- **GIVEN EXERCISE 1**
In the passage on Louisiana intestate succession, what is the "fiction of the law" that puts a representative in the place of a predeceased heir called?

- **SELECTED PASSAGE**
Intestate successions are often complicated. If a relative dies without a will, the relative's property must be distributed according to Louisiana's intestacy laws. Intestate succession laws explain who inherits even in the most complex situations. Inheriting property

How Property Is Distributed If All Heirs Are Living

Louisiana law sets out specific rules about what happens to someone's property if they die without a will. Generally, if a person is married and has children, the children and surviving spouse become co-owners of the defendant's share of community property. If the person dies without children, the spouse may inherit all of the community property.

The decedent's separate property usually passes to groups, or classes, of potential heirs in the following order:

  • Descendants (children first, or if there are no surviving children, then grandchildren, etc.)
  • Parents and siblings
  • Surviving spouse
  • Ascendants other than parents (such as aunts and uncles)
  • More distant relatives

There is often more than one heir in each group, and the heirs at each level share equally in the intestate estate. However, sometimes one of the heirs dies before the person whose estate is being distributed.

When an Heir Predeceases the Person Whose Estate Is Being Settled

Louisiana law creates a "fiction of the law" to put a representative in the place of the heir who died before they could inherit property. This fiction of the law is known as representation.

Representation does not apply to ascendants in a Louisiana succession. For example, Louisiana law allows parents to inherit by intestate succession. However, if the parent predeceases the child whose estate is being settled through intestate succession, the parent's surviving children do not inherit the parent's share as representatives of the parent.

Instead, representation only applies to descendants (children or grandchildren) and collaterals (siblings) of the person who died intestate. If a descendant or collateral dies before the intestate relative, their descendants may inherit through representation.

- **GIVEN EXERCISE 2**
Please pull out every line from the rows below that contains the word "bracket".

- **ROWS**
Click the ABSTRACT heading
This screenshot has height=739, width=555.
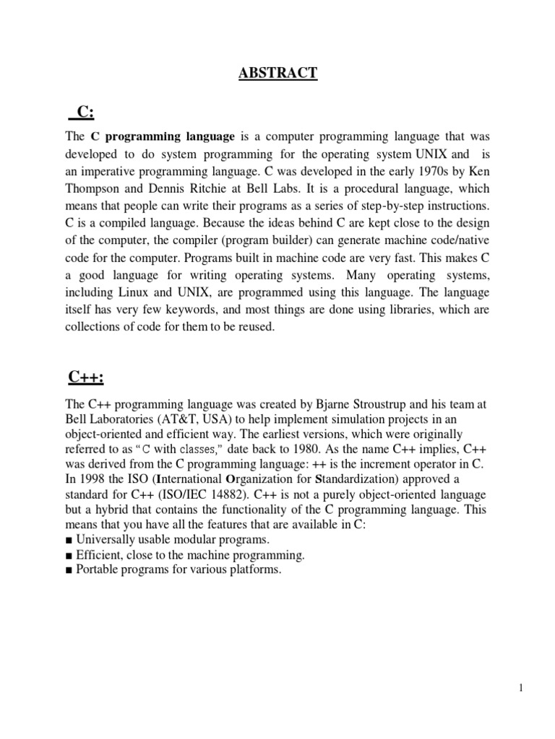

---

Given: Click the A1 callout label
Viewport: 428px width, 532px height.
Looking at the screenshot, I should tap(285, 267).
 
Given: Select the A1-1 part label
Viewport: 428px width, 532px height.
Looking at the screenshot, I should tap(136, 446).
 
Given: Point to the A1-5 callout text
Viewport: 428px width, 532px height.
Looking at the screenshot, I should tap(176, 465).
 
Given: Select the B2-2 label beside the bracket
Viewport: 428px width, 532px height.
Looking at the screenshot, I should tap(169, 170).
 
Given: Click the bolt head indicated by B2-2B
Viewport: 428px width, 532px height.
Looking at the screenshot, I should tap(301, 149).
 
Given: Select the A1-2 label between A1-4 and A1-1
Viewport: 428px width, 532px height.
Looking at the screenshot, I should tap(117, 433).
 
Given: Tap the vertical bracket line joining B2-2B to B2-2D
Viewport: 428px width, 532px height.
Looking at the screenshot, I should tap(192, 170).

--

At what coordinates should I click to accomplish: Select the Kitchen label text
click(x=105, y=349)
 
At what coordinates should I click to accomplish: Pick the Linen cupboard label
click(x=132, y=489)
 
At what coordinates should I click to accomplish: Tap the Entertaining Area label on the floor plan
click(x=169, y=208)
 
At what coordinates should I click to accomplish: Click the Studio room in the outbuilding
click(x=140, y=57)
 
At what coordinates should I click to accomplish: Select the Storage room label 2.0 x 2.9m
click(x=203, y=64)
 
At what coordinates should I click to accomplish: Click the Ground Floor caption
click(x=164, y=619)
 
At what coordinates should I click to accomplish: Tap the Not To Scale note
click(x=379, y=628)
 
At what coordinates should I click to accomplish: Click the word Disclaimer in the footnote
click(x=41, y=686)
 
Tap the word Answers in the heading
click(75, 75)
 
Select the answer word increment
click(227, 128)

- **WORKED ANSWER 1**
Representation.

- **WORKED ANSWER 2**
Given: Select the B2-2 label beside the bracket
Given: Tap the vertical bracket line joining B2-2B to B2-2D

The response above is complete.